DATA TO EXAMINE below:

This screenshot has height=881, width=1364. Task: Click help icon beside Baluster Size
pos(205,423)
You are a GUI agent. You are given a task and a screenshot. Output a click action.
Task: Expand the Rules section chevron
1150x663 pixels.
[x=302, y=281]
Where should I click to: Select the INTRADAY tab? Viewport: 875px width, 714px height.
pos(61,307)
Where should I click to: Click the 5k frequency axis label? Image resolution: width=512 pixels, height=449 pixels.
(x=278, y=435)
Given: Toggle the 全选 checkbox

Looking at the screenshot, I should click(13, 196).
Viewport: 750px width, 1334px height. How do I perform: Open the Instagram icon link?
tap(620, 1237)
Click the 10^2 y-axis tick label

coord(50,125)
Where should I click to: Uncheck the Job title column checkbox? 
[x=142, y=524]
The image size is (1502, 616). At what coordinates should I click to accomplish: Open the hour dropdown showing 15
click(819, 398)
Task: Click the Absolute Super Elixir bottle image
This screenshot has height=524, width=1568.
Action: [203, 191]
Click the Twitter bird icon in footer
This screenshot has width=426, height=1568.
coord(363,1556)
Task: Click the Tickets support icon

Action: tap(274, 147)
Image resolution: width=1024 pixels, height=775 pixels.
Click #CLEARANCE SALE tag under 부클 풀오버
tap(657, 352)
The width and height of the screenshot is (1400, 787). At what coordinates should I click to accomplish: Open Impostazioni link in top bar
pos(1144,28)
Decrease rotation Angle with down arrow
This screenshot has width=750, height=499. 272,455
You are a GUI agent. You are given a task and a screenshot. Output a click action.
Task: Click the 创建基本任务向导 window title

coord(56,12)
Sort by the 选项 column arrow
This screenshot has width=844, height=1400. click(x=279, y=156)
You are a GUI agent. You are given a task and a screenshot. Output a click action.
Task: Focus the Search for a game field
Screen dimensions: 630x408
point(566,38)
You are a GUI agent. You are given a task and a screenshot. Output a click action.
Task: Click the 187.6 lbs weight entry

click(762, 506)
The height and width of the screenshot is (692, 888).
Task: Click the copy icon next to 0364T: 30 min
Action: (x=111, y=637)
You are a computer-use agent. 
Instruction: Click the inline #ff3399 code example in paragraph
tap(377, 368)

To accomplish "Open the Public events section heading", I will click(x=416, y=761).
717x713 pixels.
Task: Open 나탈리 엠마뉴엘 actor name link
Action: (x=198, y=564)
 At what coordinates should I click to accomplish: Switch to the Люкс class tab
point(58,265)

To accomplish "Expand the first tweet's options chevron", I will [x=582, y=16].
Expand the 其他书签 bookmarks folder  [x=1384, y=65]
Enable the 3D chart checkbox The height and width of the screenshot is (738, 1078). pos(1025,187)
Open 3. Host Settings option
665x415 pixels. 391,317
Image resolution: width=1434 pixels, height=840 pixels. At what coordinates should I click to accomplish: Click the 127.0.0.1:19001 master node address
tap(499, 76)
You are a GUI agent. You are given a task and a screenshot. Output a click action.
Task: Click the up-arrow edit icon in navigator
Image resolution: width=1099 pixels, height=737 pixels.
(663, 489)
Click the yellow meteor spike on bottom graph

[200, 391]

End of DATA TO EXAMINE.

__PROBLEM DETAILS__. Repeat exactly the lines above from the line that contains "Task: Click the up-arrow" through the end. Include both of these ends; leave out everything else.

__WRITTEN RESPONSE__.
Task: Click the up-arrow edit icon in navigator
Image resolution: width=1099 pixels, height=737 pixels.
(663, 489)
Click the yellow meteor spike on bottom graph

[200, 391]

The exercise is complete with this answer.